En 2006, soit un an après cet assouplissement de la loi, le Cannabis Social Club Trekt Uw Plant (TUP) a été créé. Les membres de TUP peuvent demander à l’association de prendre soin d’une plante de cannabis femelle en leur nom. TUP prétend être complètement transparent et conforme à un code de conduite européen, mais l’organisation a déjà été condamnée à deux reprises et acquittée en appel. En 2017, l’association a de nouveau eu de la chance au tribunal. Les membres du conseil administratif, Els Vermeesch et Manu Moreau, ont ensuite passé 18 jours en prison et ont finalement été libéré·es. Le procureur a néanmoins décidé de poursuivre les vingt membres et employé·es de Trekt Uw Plant. Le 27 juin 2019, le TUP a été dissous par le tribunal correctionnel d’Anvers et une vingtaine de membres ont été condamné·es à des peines de prison allant jusqu’à 20 mois. Presque tou·tes les membres ont fait appel et en mars 2020, l’ASBL a lancé une campagne de crowdfunding pour couvrir les coûts du procès. Mais c’était trop tard, l’association ayant dû déposer le bilan en avril.
« Tout ça est tellement lent… Je trouve ça fou que nos politicien·nes ne se réveillent que lorsqu’iels sentent l’argent. »
À l’opposé, Chris Burggraeve, ancien dirigeant d’AB InBev, a déjà investi dans deux sociétés américaines de cannabis et a récemment appelé à la légalisation en Belgique. Le géant de l’alcool est désireux de s’introduire dans le commerce du cannabis. « Le gouvernement n’arrive pas à croire qu’il existe des moyens efficaces de cultiver du cannabis à une échelle relativement petite et de manière réglementée, alors il tente de nous contrer », a déclaré Vermeesch.

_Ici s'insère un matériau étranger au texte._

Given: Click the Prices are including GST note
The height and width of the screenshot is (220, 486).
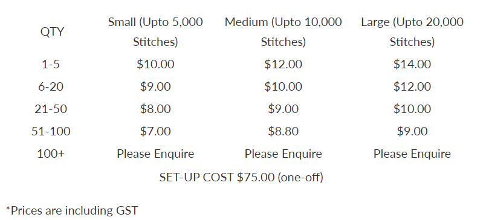Looking at the screenshot, I should pos(72,210).
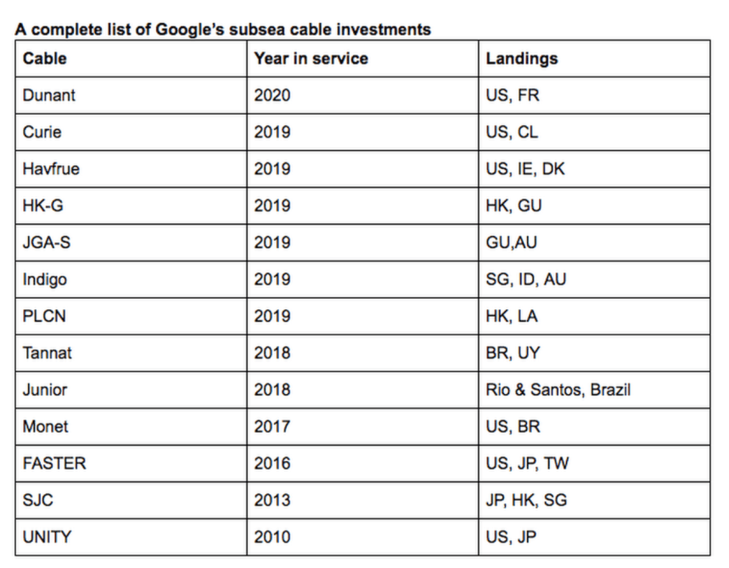Click the table title about Google's subsea cables
Image resolution: width=729 pixels, height=568 pixels.
click(x=223, y=30)
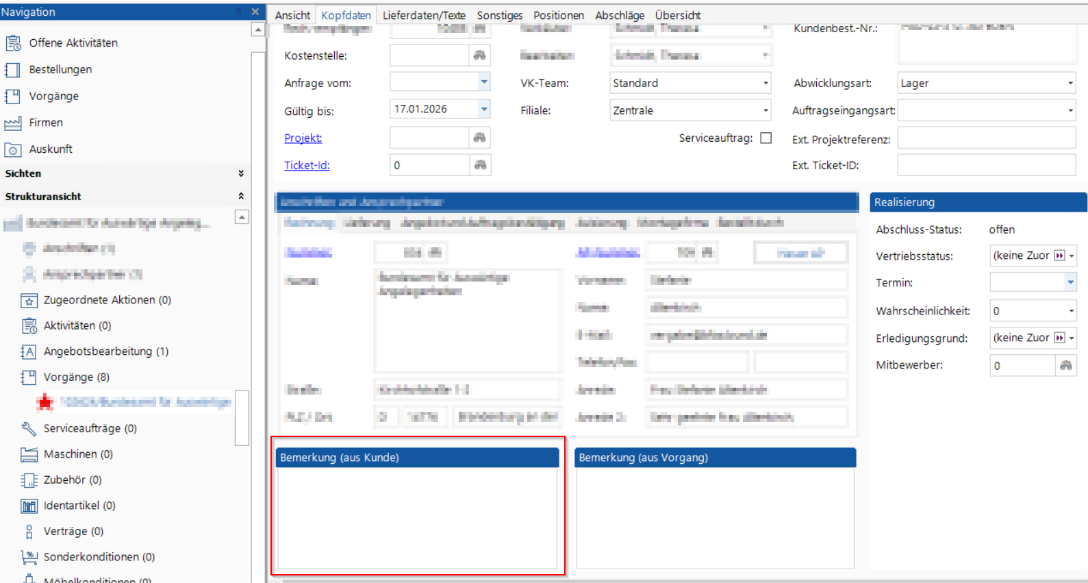Viewport: 1088px width, 583px height.
Task: Click the Ticket-Id link label
Action: 307,165
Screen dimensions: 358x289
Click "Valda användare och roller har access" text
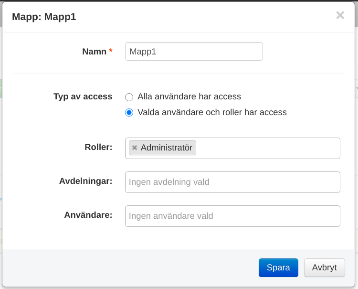click(x=212, y=113)
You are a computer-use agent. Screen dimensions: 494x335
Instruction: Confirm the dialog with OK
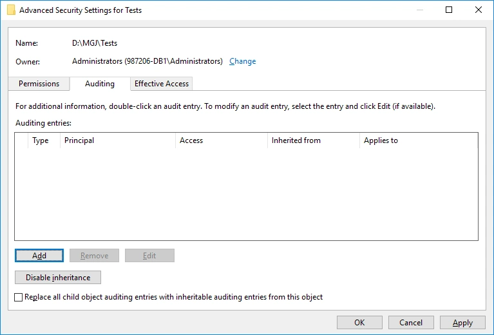pyautogui.click(x=359, y=323)
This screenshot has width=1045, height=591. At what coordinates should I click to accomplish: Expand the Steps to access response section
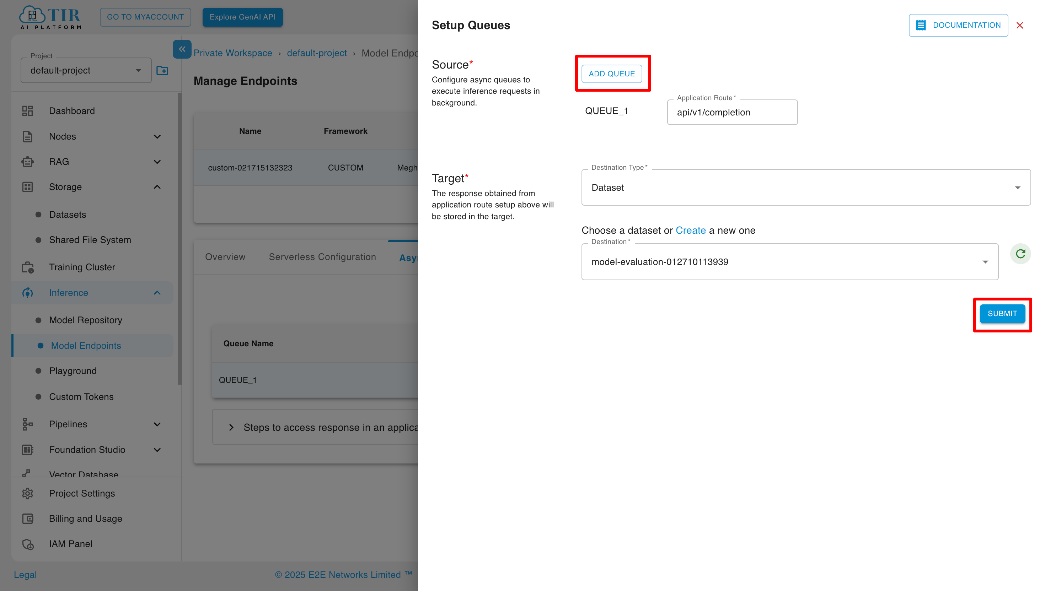[232, 428]
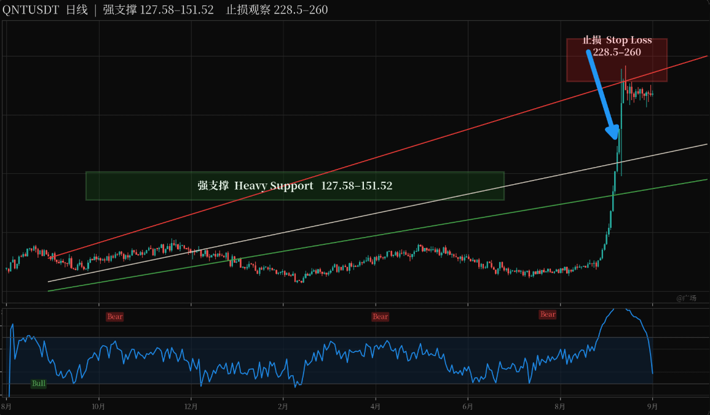Click the 12月 date axis label
This screenshot has height=415, width=710.
click(x=191, y=406)
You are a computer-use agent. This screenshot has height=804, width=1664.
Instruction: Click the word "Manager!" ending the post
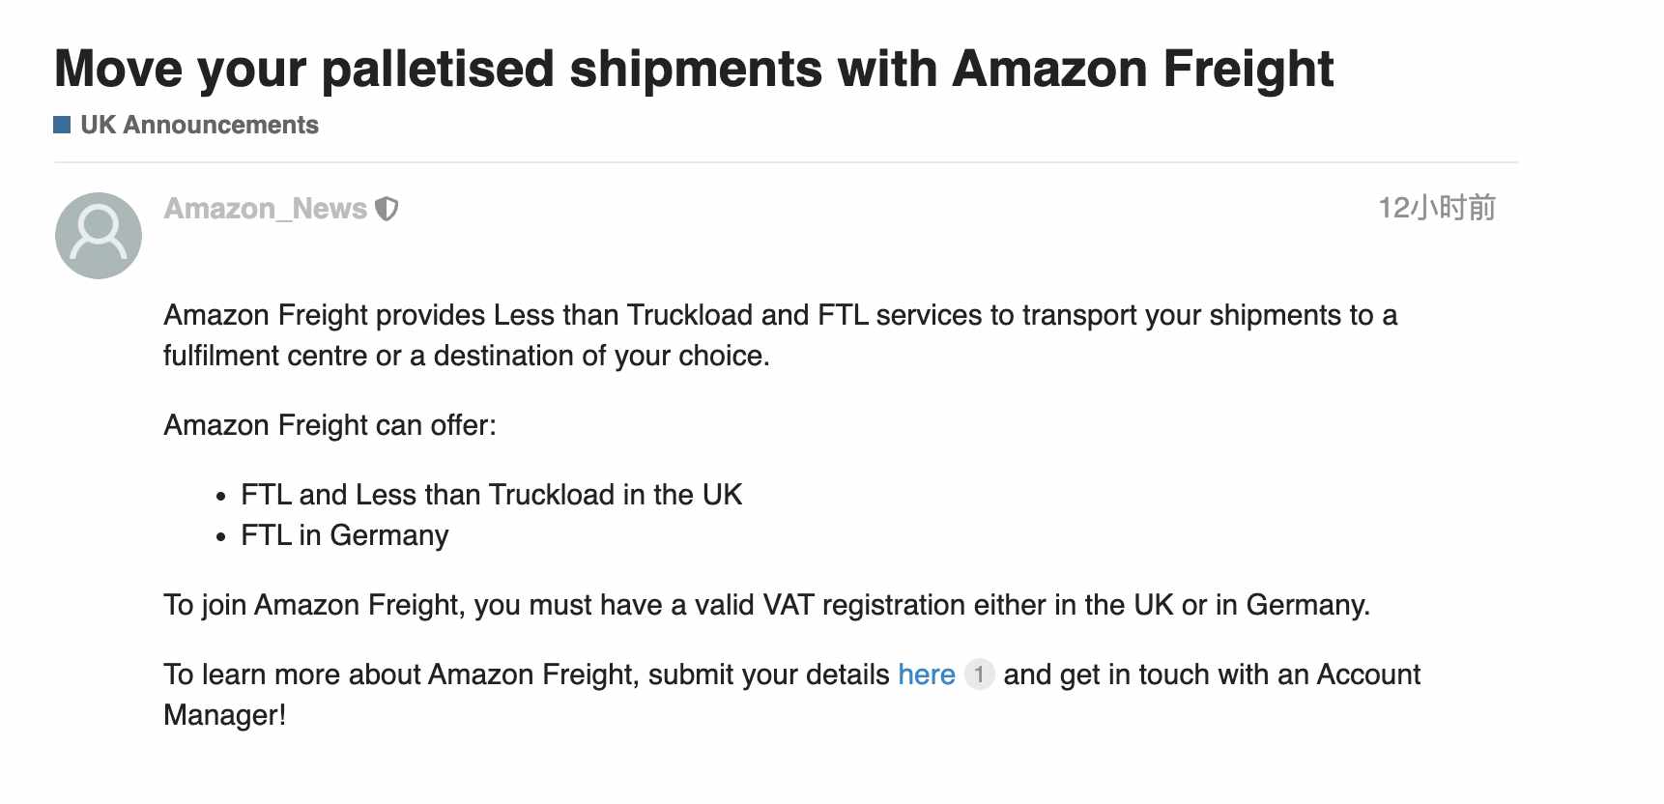point(224,715)
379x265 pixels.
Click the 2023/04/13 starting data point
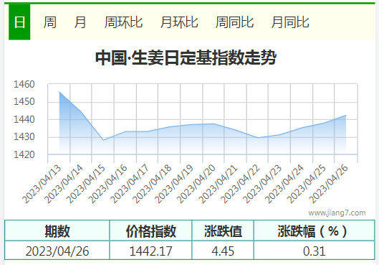click(x=59, y=92)
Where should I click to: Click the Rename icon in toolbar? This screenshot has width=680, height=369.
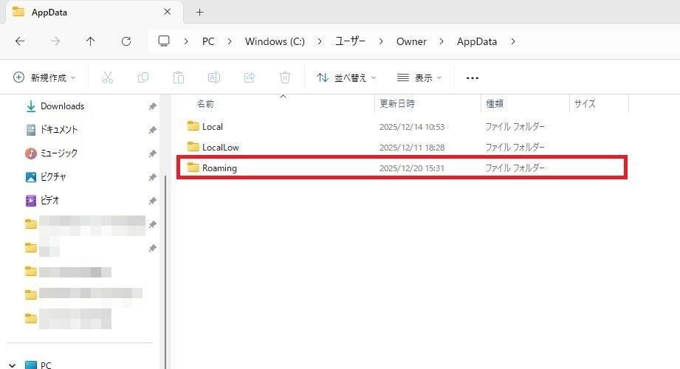pos(214,77)
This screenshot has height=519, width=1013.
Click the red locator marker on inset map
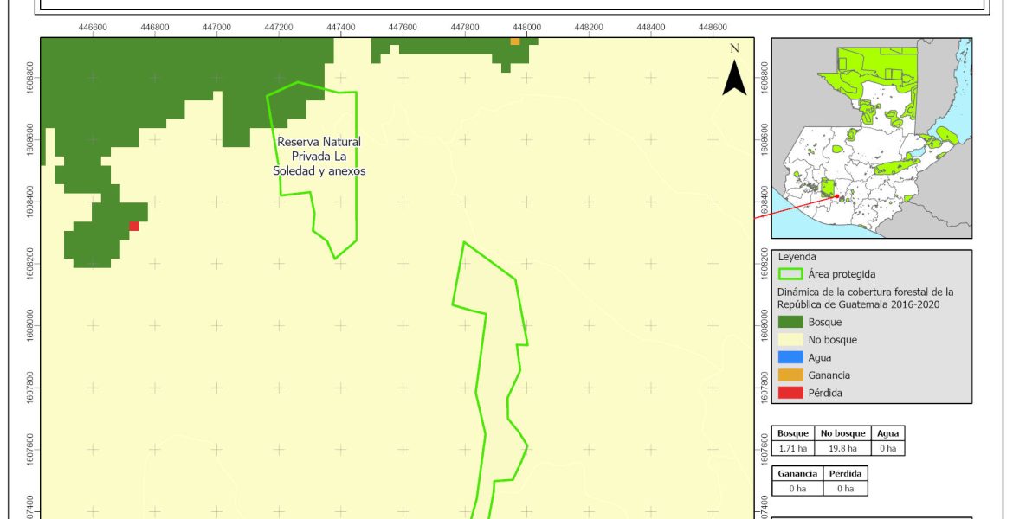(x=837, y=198)
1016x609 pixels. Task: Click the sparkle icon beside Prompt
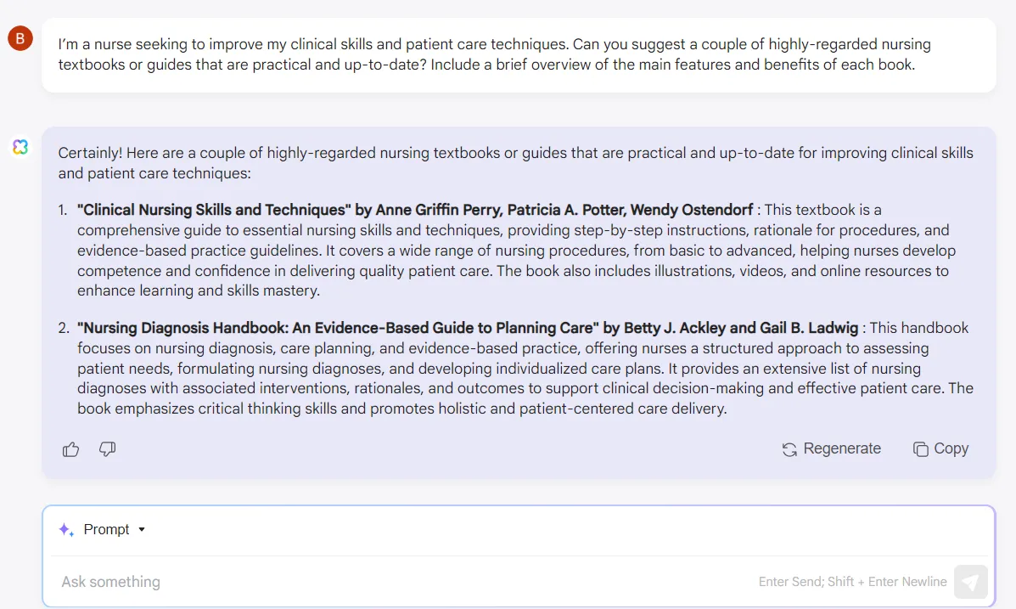click(x=66, y=530)
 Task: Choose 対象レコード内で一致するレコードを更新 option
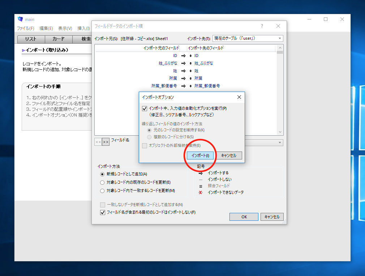pos(102,191)
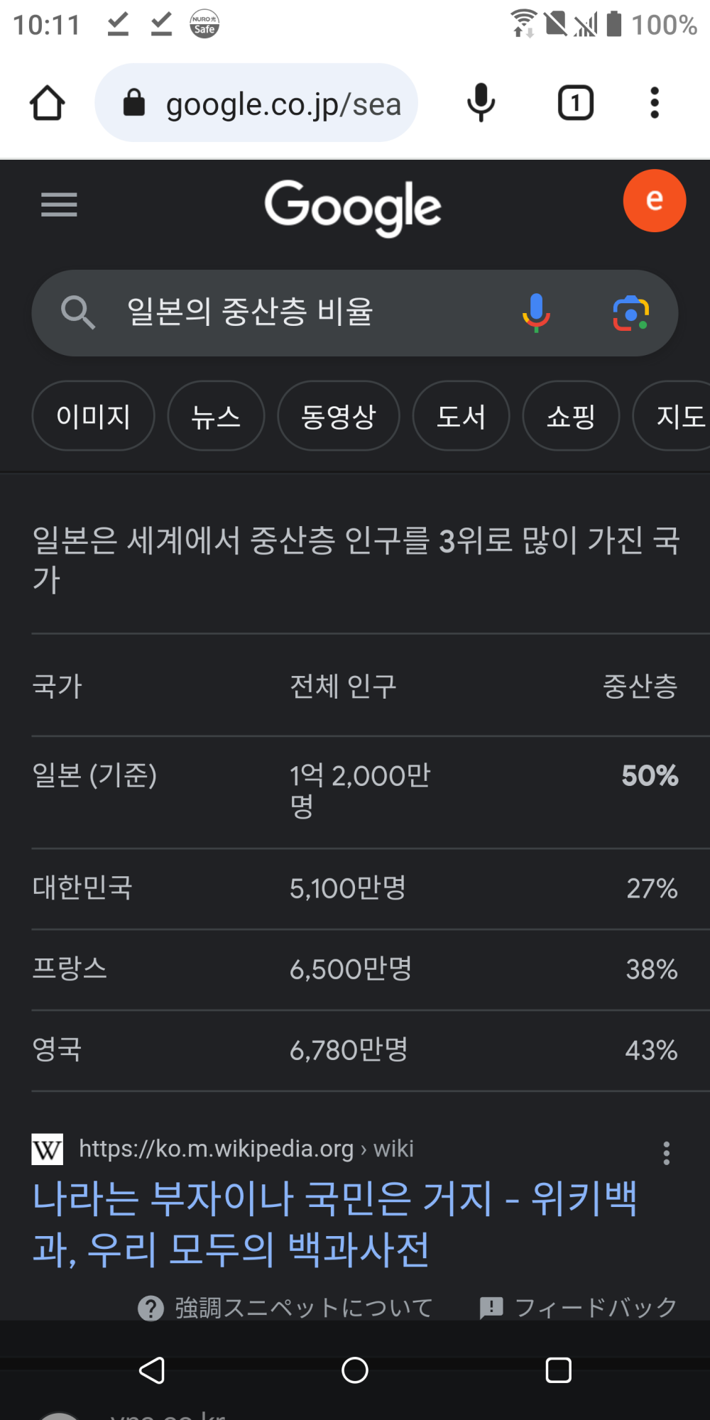Select the 동영상 filter

(338, 416)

Elle considère que la tolérance des magasins de CDB et de l’agence du cannabis médicinal, qui n’a pas encore été créée, n’est qu’un grain de sable : « Tout ça est tellement lent… Je trouve ça fou que nos politicien·nes ne se réveillent que lorsqu’iels sentent l’argent. » De telles discussions sont assez hypothétiques, certains des partis du gouvernement actuel s’opposant à cette idée de légalisation à fins récréatives.
Les opposant·es peuvent se demander si on veut vraiment légaliser le cannabis. Une étude récente suggère que les personnes qui fument un joint chaque jour sont trois fois plus susceptibles de souffrir de psychose. « La même chose s’applique à la nicotine ; les fumeur·ses ont un risque considérablement plus élevé de cancer du poumon. Je pense que nous devrions traiter l’alcool, le tabac et le cannabis sur un pied d’égalité », a déclaré le professeur Tytgat. « Nous devons gérer cela de manière pragmatique. Nous aimons tou·tes faire la fête ; il y en a qui le font avec un verre de vin, d’autres avec un joint. Cependant, la différence réside dans le fait que, comme l’alcool est réglementé, vous savez parfaitement qu’il n’y a pas de méthanol dans votre vin, par exemple. Du point de vue de la santé publique, je ne trouve pas ça rassurant de savoir que les utilisateur·ices n’ont aucune idée de ce qui se trouve dans leur cannabis. »
Nous sommes donc encore loin de la légalisation et les avis divergent, mais tout le monde peut s’entendre sur un point : il est peut-être temps de passer à la vitesse supérieure niveau loi sur le cannabis.